Interested in that cigarette? Please don’t.  Not only will your lungs suffer, but so will your beautiful skin, teeth, and hair.  Not to mention your pocketbook.  And what boy will even want to look your way puffing on that cancer stick?  Plus you’ll stink.  Just don’t even go there.
That alcoholic drink and or drugs your “friends” are pushing you to try?  Please, honey, if you’re curious, go talk to Mom or Dad.  I know without a doubt they’ll be so proud of you for coming to them first.  If you choose to bypass Mom and Dad, beware.  The movies glorify alcohol and drugs way more than it should be.  That stuff is awful, illegal, and can lead to some major disappointments further in your life.
Your allowance money you’re dying to spend on candy, toys, and useless stuff?  Save it.  Learn to be a saver and the rest of your life will be so much easier…trust me on this one.  Ask Mom and Dad about Dave Ramsey; he’ll be the fourth most important man in your life, next to God, your dad, and your future husband.
You think remaining a virgin till marriage will make you less appealing to your future mate?  Well, let me tell you, the exact opposite is true.  Keeping yourself pure for your future husband is the most appealing attribute a woman can have. 
Put your academics first - above friends, sports, and social engagements. There’s nothing worse than not getting your diploma or passing up on college.  Trust me on this one, keep your nose in those books.  You’ll thank me later when you have an amazing career only a good education is responsible for.

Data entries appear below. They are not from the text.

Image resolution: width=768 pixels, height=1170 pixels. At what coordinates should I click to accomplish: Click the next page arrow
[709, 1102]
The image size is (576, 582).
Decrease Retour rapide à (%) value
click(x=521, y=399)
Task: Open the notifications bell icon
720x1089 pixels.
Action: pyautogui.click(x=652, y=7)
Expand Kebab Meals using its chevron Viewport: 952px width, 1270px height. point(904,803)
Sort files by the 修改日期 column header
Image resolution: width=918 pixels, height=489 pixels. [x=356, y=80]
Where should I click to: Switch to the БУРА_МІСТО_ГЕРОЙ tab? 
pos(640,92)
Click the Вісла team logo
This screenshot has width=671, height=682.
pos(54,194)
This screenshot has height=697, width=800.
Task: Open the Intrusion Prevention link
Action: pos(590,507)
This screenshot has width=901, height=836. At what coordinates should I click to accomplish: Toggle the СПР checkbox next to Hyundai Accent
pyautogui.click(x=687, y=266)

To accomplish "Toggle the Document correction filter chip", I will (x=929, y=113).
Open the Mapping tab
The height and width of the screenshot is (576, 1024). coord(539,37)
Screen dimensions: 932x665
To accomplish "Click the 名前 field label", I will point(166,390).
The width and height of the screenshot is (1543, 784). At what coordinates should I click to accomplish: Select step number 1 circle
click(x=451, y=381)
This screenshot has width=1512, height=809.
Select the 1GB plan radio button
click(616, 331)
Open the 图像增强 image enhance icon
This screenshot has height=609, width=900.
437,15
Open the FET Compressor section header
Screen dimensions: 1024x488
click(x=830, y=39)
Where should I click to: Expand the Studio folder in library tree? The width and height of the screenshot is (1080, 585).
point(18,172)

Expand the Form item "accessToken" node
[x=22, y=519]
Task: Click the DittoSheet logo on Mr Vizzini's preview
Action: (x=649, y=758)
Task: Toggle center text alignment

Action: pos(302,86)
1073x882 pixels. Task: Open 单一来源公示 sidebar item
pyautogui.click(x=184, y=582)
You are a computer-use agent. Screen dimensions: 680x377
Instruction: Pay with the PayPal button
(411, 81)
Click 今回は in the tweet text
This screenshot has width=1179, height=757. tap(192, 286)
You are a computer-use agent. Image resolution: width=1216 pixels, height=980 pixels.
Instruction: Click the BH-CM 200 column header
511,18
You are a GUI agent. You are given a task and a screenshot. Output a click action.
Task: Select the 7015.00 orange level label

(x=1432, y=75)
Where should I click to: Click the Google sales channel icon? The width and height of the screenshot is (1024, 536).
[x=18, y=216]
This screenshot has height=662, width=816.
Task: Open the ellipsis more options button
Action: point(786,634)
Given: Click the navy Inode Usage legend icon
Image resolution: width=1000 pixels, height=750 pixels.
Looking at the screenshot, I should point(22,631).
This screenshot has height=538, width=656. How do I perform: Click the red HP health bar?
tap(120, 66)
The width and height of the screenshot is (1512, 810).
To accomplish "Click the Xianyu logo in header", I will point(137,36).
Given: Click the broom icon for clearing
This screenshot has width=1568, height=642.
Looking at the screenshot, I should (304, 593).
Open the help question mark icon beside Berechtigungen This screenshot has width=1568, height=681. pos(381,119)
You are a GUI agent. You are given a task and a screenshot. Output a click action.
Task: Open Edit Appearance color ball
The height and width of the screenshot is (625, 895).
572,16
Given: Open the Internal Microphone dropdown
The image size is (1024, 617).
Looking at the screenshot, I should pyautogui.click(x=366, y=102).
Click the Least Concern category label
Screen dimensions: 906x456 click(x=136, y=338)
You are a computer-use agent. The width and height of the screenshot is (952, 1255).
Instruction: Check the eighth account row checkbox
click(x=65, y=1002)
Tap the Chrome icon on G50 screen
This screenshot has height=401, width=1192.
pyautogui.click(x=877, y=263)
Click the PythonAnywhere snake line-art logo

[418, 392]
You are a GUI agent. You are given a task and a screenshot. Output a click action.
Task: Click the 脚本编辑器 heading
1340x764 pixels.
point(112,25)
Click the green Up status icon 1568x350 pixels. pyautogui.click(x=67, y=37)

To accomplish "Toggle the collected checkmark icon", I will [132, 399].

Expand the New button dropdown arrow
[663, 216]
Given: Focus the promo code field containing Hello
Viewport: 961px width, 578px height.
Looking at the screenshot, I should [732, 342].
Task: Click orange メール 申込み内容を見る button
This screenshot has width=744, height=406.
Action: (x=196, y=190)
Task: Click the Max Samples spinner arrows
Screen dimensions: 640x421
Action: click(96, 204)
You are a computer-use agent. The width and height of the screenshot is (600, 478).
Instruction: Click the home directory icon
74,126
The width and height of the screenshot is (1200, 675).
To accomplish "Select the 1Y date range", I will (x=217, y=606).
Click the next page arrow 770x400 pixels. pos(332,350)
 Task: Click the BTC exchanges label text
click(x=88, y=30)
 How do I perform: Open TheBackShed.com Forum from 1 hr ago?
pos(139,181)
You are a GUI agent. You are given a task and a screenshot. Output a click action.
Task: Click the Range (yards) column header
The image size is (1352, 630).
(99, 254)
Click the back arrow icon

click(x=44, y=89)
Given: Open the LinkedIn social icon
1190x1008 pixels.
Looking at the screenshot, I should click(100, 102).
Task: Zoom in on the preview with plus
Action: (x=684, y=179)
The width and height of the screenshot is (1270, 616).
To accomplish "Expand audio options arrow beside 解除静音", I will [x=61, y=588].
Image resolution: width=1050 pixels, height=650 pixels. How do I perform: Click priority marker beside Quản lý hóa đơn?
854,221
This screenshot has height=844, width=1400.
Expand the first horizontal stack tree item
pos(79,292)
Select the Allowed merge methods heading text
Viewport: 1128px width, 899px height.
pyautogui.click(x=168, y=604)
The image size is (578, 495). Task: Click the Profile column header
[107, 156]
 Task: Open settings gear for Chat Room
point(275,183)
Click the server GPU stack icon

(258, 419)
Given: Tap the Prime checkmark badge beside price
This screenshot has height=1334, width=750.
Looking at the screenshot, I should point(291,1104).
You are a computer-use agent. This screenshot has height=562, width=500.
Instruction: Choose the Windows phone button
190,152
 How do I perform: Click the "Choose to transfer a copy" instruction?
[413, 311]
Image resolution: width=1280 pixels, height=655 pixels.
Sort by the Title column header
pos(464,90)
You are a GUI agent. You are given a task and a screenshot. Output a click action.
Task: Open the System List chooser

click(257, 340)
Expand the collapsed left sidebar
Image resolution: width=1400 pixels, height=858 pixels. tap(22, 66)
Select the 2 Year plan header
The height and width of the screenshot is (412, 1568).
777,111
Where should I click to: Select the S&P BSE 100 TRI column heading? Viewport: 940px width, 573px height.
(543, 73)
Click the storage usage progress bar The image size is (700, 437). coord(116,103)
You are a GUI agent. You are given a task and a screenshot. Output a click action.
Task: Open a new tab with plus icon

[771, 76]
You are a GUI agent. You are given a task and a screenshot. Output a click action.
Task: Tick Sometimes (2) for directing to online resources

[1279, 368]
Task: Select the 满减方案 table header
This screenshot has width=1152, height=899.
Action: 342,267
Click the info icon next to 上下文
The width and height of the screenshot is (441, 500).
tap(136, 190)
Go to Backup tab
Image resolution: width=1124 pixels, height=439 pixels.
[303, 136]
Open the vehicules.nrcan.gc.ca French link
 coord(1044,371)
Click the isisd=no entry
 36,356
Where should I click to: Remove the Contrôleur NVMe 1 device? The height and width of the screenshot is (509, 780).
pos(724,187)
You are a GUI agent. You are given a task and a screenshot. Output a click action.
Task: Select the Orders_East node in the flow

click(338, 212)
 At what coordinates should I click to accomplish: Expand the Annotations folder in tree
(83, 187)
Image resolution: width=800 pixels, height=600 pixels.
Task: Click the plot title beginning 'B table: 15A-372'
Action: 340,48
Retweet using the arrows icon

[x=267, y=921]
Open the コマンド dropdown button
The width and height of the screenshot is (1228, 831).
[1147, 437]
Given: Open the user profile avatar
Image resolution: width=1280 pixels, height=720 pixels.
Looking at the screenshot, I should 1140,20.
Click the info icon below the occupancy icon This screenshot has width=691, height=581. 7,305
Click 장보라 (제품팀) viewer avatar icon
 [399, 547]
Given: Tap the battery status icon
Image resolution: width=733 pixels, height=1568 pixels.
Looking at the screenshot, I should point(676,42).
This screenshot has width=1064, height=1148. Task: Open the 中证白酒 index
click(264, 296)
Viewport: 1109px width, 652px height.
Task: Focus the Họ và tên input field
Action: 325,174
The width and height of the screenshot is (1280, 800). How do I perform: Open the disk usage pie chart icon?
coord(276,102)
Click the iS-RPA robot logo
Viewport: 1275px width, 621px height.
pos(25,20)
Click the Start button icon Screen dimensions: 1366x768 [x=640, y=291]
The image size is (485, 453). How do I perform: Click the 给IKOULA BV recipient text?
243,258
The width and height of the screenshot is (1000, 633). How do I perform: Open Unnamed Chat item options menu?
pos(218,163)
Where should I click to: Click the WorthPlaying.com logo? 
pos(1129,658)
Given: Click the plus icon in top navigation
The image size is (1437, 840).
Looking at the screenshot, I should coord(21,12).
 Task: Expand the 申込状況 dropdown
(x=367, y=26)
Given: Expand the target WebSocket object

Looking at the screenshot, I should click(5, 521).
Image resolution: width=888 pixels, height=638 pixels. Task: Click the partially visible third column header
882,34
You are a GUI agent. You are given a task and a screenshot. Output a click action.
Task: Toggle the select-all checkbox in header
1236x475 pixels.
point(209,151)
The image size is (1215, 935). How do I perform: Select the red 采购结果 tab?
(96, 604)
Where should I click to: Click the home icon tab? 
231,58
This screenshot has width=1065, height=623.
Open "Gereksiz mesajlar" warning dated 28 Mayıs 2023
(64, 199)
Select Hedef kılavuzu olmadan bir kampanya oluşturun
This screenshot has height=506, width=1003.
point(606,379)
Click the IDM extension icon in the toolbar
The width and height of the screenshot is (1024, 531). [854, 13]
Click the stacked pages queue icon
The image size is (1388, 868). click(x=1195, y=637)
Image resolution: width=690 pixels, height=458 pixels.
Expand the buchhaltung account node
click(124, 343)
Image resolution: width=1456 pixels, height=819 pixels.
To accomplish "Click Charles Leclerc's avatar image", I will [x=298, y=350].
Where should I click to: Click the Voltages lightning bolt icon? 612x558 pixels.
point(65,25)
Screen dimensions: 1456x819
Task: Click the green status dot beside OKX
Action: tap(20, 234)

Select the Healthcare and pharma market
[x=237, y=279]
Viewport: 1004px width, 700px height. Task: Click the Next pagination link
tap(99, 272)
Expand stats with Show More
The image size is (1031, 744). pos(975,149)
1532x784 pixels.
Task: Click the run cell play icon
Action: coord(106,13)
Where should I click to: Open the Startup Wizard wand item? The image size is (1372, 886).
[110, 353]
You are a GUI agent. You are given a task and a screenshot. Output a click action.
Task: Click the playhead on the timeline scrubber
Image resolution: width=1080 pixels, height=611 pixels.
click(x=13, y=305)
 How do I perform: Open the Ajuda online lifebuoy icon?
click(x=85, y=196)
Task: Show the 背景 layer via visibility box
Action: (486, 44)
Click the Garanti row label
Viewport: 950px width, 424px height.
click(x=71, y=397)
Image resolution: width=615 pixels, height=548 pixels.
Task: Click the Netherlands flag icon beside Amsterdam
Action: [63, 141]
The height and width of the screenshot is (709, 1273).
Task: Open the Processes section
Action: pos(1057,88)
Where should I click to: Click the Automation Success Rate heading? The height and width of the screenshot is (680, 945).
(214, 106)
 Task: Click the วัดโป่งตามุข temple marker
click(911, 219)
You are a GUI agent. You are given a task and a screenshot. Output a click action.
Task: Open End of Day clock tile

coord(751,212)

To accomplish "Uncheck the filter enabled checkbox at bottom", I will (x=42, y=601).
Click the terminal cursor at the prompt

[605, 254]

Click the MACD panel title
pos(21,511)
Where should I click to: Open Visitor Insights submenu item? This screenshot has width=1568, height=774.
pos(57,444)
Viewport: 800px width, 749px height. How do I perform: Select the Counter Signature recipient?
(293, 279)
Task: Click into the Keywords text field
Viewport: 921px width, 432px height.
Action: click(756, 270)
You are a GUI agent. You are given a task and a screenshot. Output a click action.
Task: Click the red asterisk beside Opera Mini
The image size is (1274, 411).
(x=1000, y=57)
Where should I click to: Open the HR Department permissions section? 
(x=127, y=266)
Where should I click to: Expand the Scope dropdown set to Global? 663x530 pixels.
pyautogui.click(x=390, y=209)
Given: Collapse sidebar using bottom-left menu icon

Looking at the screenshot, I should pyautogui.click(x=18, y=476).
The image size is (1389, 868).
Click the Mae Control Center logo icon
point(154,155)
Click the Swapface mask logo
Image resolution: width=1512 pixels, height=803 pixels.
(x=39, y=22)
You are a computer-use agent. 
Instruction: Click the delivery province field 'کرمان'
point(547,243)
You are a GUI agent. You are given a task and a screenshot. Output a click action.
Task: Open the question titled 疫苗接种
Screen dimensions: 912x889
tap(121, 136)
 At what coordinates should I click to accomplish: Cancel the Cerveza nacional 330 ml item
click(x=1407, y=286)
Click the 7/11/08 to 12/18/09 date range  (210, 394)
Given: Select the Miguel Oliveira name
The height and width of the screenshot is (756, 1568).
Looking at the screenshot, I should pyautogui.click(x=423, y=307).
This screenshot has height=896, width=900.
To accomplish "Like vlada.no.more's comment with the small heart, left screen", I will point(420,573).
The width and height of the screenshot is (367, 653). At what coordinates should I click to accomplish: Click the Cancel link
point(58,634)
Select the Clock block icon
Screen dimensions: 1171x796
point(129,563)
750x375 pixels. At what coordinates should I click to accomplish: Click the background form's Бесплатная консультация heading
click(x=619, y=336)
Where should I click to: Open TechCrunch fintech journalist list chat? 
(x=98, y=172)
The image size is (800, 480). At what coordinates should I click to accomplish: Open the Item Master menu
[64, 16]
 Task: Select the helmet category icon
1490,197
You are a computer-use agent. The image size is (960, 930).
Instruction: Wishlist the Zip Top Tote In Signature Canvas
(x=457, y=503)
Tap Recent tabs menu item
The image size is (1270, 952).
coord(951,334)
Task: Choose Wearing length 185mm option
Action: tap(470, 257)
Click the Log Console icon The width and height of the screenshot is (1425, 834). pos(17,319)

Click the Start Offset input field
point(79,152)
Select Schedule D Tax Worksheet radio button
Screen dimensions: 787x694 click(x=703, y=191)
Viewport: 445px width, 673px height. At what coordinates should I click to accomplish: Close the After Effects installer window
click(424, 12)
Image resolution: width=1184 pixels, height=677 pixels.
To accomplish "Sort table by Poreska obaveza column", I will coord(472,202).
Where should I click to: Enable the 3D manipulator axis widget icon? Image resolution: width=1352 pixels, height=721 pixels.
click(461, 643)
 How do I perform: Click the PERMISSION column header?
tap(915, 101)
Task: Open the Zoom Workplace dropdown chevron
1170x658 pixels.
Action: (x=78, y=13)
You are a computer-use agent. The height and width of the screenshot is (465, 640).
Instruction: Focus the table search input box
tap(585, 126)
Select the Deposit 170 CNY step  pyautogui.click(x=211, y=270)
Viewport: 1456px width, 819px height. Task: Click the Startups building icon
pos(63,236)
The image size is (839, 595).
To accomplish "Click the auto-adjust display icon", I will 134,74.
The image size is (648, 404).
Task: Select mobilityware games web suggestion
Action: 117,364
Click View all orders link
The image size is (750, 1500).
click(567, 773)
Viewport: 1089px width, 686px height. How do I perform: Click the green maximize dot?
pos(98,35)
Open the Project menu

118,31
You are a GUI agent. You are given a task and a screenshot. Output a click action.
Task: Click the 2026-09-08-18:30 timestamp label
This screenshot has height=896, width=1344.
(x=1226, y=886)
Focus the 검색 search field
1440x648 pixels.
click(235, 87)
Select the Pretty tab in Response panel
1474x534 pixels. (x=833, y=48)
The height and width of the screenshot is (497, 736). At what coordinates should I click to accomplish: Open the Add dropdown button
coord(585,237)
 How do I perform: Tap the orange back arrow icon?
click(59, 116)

Give your mom and dad a hug now and then.  Don’t forget to tell them you love them occasionally as well.  I know it may seem like they’ll be on this great Earth forever, but they won’t.  And you’ll miss them…really miss them, I promise.
            Tattoos.  Let’s talk about those little things.  Please darling, don’t.  I realize you think the Tasmanian Devil on your ankle is really cool right now, but when you’re 30 and all dressed up at your wedding, that faded Devil will be adorning your ankle staring up at you…for the rest of your dang life!  Plus the Taz doesn’t go well with elegant attire, your beautiful bare skin does.
Getting married.  Hmmm, I know a thing or two about this one so listen up!  I understand you’re 19 and have found the man of your dreams.  But have you finished college?  Have you done some traveling?  Have you been selfish and done for you?  You haven’t?  Then pass on that ring…till you’re finished getting to know who you are and are a complete and whole human being.  Oh, this applies to having kids too.
You will change and evolve, more than once or twice between the ages of 18 and 40…and beyond.  Allow yourself some grace during those years.  You may decide a relationship with God isn’t your cup of tea at 18, but when you’re 28 and in need of a leader, I hope you will give Him a second chance.  Or you may think being a follower is what’s up your alley at 21, but know you may decide to step into the driver’s seat when you’re 35; that seat might be where you were always meant to be.
I love you young lady.  Please know I support you and will be here to guide you throughout this life of yours.  Mistakes will be made, oh dear Lord plenty of them.  But know this life is also supposed to be filled with great pleasures, wonderful accomplishments, and days spent with joy.  You’ve got this! Now go wash your hands and brush your teeth.